> [AIM]:
Copy the listing below word for word, starting at its first line and ending with the line that contains "click(560, 44)", with both of those lines included.
##########
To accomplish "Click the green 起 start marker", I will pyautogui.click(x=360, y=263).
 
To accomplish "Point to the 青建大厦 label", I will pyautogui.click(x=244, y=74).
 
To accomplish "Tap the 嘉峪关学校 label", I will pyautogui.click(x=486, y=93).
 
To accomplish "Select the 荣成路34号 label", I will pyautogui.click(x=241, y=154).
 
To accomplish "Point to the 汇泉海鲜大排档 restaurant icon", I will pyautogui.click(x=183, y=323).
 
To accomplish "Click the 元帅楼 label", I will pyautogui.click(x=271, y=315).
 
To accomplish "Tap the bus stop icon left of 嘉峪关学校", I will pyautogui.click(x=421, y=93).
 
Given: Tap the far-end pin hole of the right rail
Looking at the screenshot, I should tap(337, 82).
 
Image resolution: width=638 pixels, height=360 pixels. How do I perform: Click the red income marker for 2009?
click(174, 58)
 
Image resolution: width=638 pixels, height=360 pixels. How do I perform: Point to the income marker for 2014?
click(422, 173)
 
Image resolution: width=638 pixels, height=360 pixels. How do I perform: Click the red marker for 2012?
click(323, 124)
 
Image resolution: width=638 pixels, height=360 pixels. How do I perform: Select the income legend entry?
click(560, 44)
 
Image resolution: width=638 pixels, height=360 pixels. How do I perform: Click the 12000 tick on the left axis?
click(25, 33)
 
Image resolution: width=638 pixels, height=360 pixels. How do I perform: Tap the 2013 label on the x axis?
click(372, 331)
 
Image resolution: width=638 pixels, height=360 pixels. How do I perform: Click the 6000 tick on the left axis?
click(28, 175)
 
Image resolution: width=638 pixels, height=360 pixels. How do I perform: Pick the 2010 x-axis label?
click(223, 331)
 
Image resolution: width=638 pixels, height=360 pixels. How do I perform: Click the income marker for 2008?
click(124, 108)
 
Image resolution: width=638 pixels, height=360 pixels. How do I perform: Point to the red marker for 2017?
##########
> [EXERCISE OUTPUT]:
To accomplish "Click the green 起 start marker", I will pyautogui.click(x=360, y=263).
 
To accomplish "Point to the 青建大厦 label", I will pyautogui.click(x=244, y=74).
 
To accomplish "Tap the 嘉峪关学校 label", I will pyautogui.click(x=486, y=93).
 
To accomplish "Select the 荣成路34号 label", I will pyautogui.click(x=241, y=154).
 
To accomplish "Point to the 汇泉海鲜大排档 restaurant icon", I will pyautogui.click(x=183, y=323).
 
To accomplish "Click the 元帅楼 label", I will pyautogui.click(x=271, y=315).
 
To accomplish "Tap the bus stop icon left of 嘉峪关学校", I will pyautogui.click(x=421, y=93).
 
Given: Tap the far-end pin hole of the right rail
Looking at the screenshot, I should tap(337, 82).
 
Image resolution: width=638 pixels, height=360 pixels. How do I perform: Click the red income marker for 2009?
click(174, 58)
 
Image resolution: width=638 pixels, height=360 pixels. How do I perform: Point to the income marker for 2014?
click(422, 173)
 
Image resolution: width=638 pixels, height=360 pixels. How do I perform: Click the red marker for 2012?
click(323, 124)
 
Image resolution: width=638 pixels, height=360 pixels. How do I perform: Select the income legend entry?
click(560, 44)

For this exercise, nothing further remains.